» Task to complete: In the data below, change "General" to "Account" in the lines starting with the one that contains "Where should I click to: Click the 'FARFETCH" and going on through the one that contains "Looking at the screenshot, I should click(44, 43).". Give back only those lines, with nothing else altered.

» Recorded data:
============
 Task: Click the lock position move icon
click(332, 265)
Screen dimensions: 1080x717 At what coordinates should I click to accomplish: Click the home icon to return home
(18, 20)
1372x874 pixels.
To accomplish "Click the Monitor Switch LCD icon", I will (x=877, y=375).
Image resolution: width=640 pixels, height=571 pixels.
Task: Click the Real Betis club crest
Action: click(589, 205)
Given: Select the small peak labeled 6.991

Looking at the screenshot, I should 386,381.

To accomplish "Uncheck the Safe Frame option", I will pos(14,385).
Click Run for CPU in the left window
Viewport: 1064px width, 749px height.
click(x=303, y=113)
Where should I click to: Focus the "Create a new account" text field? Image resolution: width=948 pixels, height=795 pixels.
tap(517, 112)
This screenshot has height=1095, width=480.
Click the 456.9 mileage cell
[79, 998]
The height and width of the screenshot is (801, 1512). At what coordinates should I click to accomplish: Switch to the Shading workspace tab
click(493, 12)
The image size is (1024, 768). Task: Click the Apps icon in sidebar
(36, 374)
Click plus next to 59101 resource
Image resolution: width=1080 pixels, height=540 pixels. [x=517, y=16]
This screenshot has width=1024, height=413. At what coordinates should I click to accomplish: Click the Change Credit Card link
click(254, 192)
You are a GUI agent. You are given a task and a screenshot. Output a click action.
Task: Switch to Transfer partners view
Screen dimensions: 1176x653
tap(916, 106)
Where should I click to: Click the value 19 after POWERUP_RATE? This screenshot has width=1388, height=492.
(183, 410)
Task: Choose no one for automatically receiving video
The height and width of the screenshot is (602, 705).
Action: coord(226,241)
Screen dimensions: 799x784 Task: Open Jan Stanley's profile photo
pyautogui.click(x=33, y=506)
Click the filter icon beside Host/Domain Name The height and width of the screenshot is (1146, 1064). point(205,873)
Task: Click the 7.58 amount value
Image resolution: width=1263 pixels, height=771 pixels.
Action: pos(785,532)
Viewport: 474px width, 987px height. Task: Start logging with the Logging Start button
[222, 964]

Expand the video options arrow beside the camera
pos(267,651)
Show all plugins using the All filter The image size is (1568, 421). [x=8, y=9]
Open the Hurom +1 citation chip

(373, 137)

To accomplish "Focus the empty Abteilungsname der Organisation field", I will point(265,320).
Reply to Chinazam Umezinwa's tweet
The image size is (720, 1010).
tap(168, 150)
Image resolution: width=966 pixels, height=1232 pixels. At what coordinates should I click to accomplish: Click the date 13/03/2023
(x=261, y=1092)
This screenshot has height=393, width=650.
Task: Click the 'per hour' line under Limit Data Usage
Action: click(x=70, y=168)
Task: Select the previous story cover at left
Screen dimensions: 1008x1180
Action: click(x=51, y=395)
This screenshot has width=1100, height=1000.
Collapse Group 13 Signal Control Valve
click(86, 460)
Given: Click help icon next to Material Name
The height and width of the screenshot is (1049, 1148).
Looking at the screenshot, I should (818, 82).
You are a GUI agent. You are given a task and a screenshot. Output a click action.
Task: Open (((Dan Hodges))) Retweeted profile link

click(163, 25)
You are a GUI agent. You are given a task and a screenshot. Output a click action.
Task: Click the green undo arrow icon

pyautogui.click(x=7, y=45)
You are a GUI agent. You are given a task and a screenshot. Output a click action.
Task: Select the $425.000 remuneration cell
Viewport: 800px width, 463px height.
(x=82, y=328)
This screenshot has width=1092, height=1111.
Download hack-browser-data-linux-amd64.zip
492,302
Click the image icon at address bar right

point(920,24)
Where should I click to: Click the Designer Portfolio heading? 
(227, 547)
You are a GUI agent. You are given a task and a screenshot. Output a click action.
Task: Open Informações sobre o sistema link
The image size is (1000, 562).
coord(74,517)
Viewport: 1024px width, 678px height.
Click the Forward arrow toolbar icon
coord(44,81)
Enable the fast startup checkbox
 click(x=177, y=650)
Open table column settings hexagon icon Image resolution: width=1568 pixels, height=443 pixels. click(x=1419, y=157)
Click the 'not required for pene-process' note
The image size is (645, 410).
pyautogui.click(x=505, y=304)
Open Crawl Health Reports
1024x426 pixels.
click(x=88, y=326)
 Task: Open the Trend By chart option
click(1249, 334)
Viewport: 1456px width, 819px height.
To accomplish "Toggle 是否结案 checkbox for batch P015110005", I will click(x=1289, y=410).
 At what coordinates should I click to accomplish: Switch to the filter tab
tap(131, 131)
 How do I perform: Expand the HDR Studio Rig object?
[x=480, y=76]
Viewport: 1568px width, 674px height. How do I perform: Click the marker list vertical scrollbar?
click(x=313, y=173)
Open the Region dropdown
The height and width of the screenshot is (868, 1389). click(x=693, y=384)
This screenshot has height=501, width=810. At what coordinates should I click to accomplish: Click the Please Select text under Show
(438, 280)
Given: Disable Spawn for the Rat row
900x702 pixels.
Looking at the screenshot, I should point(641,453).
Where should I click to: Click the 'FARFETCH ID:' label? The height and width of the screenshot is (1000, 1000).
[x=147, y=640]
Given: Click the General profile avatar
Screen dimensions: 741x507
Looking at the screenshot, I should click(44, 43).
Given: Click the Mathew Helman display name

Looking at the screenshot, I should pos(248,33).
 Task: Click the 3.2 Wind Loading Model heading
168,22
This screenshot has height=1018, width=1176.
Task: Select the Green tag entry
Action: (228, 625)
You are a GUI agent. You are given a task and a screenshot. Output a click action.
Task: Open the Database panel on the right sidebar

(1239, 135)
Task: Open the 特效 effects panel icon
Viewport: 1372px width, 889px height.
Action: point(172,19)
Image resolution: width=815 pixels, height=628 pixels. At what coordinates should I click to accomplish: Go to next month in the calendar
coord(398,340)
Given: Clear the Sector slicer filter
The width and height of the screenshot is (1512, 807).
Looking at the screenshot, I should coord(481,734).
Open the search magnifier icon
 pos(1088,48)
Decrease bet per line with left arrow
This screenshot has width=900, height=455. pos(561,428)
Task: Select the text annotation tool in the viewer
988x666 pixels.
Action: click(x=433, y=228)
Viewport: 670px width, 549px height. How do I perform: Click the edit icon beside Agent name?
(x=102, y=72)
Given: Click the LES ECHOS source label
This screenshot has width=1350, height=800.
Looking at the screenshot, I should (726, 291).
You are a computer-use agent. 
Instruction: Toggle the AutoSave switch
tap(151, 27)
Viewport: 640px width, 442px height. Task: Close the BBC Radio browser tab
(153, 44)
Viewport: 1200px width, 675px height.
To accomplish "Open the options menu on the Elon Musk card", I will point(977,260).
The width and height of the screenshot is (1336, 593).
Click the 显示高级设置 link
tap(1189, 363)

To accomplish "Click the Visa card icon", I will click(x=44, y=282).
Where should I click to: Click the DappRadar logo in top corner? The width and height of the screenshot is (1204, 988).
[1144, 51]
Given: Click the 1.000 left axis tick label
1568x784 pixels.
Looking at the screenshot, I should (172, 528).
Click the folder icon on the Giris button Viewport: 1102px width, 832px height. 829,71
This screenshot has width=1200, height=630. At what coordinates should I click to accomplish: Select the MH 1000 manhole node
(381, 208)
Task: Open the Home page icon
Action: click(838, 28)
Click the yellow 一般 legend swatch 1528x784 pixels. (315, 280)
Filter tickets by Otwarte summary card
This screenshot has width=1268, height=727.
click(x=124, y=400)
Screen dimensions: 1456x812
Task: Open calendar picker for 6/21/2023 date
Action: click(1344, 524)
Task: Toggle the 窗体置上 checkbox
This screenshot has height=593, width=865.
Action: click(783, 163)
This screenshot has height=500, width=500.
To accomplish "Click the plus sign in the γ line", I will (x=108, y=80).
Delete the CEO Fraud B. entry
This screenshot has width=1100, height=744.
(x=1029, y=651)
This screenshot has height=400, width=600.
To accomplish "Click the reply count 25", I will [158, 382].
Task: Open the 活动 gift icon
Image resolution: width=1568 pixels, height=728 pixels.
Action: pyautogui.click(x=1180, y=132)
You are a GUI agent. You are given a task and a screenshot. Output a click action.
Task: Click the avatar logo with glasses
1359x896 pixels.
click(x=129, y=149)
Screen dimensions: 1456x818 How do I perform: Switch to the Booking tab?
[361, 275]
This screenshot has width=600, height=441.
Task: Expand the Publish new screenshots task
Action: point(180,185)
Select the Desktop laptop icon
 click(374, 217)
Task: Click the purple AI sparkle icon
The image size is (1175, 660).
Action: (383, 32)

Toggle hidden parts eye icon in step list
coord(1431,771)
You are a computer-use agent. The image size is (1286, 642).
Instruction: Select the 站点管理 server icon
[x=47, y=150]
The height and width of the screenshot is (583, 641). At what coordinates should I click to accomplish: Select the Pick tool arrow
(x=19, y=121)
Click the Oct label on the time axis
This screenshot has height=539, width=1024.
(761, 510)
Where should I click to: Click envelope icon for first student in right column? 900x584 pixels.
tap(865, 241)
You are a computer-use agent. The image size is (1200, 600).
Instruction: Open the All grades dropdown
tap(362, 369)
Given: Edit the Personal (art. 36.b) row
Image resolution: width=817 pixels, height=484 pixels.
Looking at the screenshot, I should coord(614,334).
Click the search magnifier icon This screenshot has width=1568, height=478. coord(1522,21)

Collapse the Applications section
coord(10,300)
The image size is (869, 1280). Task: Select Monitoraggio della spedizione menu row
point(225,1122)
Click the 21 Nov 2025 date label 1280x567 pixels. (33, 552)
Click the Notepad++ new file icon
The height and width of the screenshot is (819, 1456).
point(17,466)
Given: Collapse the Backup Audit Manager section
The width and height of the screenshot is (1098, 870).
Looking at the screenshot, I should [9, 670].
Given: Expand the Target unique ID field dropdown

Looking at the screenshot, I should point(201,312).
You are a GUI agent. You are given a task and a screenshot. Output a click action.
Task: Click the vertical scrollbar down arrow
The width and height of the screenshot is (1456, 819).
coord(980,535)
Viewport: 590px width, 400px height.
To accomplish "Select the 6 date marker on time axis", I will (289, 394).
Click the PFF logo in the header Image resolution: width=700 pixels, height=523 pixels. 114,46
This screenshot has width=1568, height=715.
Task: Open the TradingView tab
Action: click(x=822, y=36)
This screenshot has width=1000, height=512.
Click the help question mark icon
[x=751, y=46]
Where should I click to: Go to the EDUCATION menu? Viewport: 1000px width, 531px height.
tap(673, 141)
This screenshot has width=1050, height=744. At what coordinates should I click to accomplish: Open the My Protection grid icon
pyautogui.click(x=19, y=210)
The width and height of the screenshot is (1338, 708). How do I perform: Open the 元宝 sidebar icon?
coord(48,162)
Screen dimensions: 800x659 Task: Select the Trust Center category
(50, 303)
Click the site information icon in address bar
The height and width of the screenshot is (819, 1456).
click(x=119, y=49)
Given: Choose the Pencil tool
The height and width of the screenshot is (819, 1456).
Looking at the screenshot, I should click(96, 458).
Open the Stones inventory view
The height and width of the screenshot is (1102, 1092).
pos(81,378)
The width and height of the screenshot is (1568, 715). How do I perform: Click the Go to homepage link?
============
» Written response:
Where should I click to: Click the 'FARFETCH ID:' label? The height and width of the screenshot is (1000, 1000).
[x=147, y=640]
Given: Click the Account profile avatar
Screen dimensions: 741x507
Looking at the screenshot, I should click(44, 43).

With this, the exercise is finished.